Estratto della pagina ->
La crisi economica globale può essere un’ opportunità per il giornalismo perché impone di sperimentare, ma sperimentare costa ed è difficile trovare risorse sul mercato, vista la riduzione degli investimenti pubblicitari, con il conseguente ricorso al taglio dei costi e dei posti di lavoro.

Alan Rusbridger, direttore del Guardian, intervenendo al Festival di Internazionale, a Ferrara, ha eluso il tema ‘’Fermate le rotative!’’ – per cui era stato invitato a parlare insieme a David Carr, uno dei principali columnist del New York Times – non ha fatto nessun riferimento alle voci di una possibile chiusura dell’ edizione cartacea del quotidiano inglese (seguite in questi giorni dalla notizia che Newsweek abbandonerà la carta), ma si è soffermato soprattutto sulle contraddizioni che caratterizzano la situazione editoriale contemporanea e scuotono anche la sua testata, sul rapporto fra giornalismo europeo ed americano e sull’ Open journalism.

 

 

di Leila Zoia

 

 

E’ giunta davvero l’ora di abbandonare la carta? Il giornale inglese The Guardian ha veramente intenzione di chiudere l’edizione cartacea?

“Fermate le rotative!” E’ l’argomento di cui hanno discusso Alan Rusbridger, direttore del Guardian e uno dei principali columnist del New York Times, David Carr, intervistati da Marino Sinibaldi, direttore di Radio 3 al Festival di Internazionale a Ferrara.

 

Nonostante il titolo dell’incontro, Rusbridger però non fa cenno alla decisione di una possibile chiusura dell’edizione cartacea, come invece era stato fatto trapelare da un’indiscrezione del Telegraph in questi giorni.

 

(da sinistra, Alan Rusbridger, David Carr, Marino Sinibaldi)

Blocco dati ->
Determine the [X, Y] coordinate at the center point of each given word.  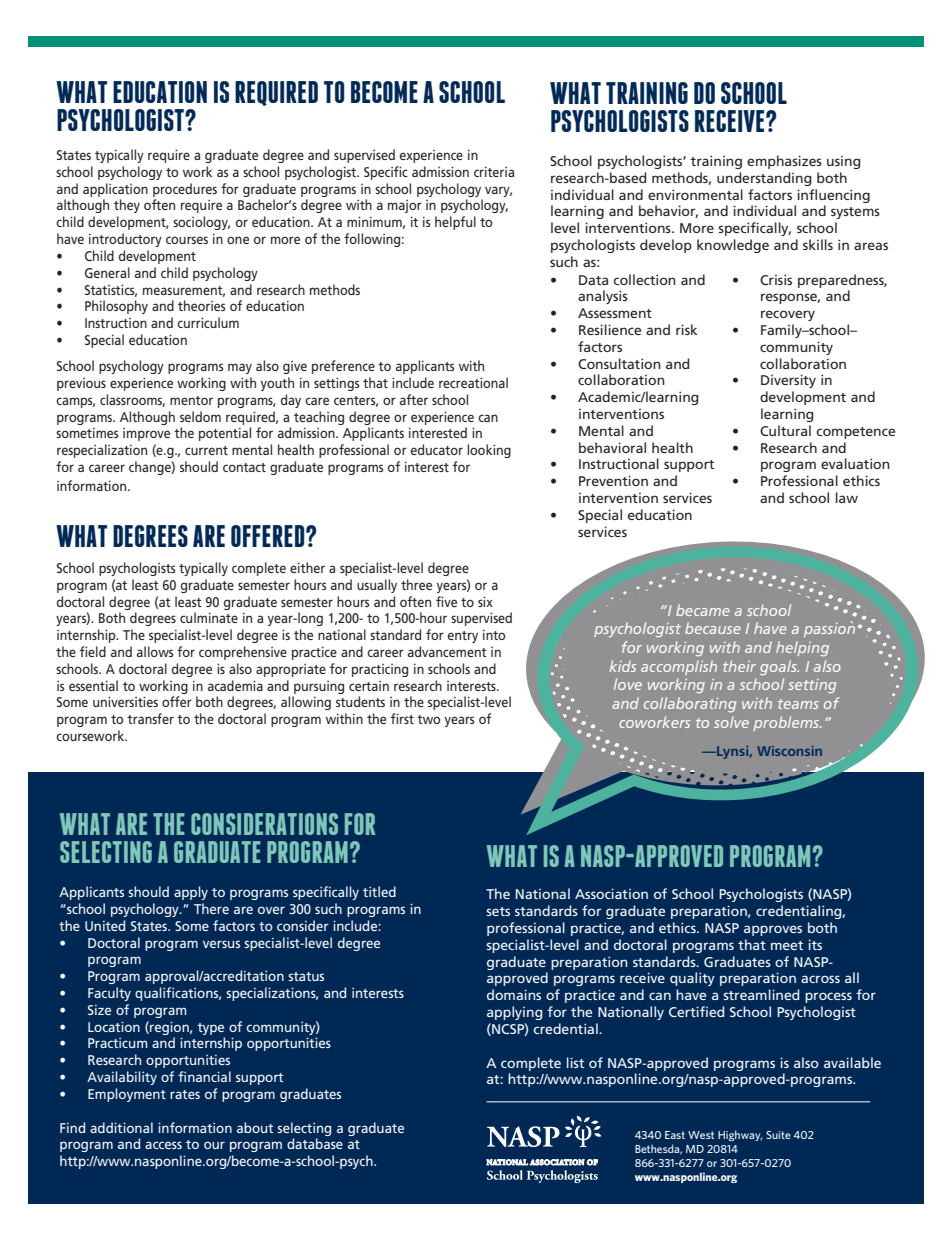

Consegna -> Estrai per intero l'articolo sull'intervento di Alan Rusbridger al Festival di Internazionale e riportalo senza cambiare nulla.

Risultato ->
La crisi economica globale può essere un’ opportunità per il giornalismo perché impone di sperimentare, ma sperimentare costa ed è difficile trovare risorse sul mercato, vista la riduzione degli investimenti pubblicitari, con il conseguente ricorso al taglio dei costi e dei posti di lavoro.

Alan Rusbridger, direttore del Guardian, intervenendo al Festival di Internazionale, a Ferrara, ha eluso il tema ‘’Fermate le rotative!’’ – per cui era stato invitato a parlare insieme a David Carr, uno dei principali columnist del New York Times – non ha fatto nessun riferimento alle voci di una possibile chiusura dell’ edizione cartacea del quotidiano inglese (seguite in questi giorni dalla notizia che Newsweek abbandonerà la carta), ma si è soffermato soprattutto sulle contraddizioni che caratterizzano la situazione editoriale contemporanea e scuotono anche la sua testata, sul rapporto fra giornalismo europeo ed americano e sull’ Open journalism.

 

 

di Leila Zoia

 

 

E’ giunta davvero l’ora di abbandonare la carta? Il giornale inglese The Guardian ha veramente intenzione di chiudere l’edizione cartacea?

“Fermate le rotative!” E’ l’argomento di cui hanno discusso Alan Rusbridger, direttore del Guardian e uno dei principali columnist del New York Times, David Carr, intervistati da Marino Sinibaldi, direttore di Radio 3 al Festival di Internazionale a Ferrara.

 

Nonostante il titolo dell’incontro, Rusbridger però non fa cenno alla decisione di una possibile chiusura dell’edizione cartacea, come invece era stato fatto trapelare da un’indiscrezione del Telegraph in questi giorni.

 

(da sinistra, Alan Rusbridger, David Carr, Marino Sinibaldi)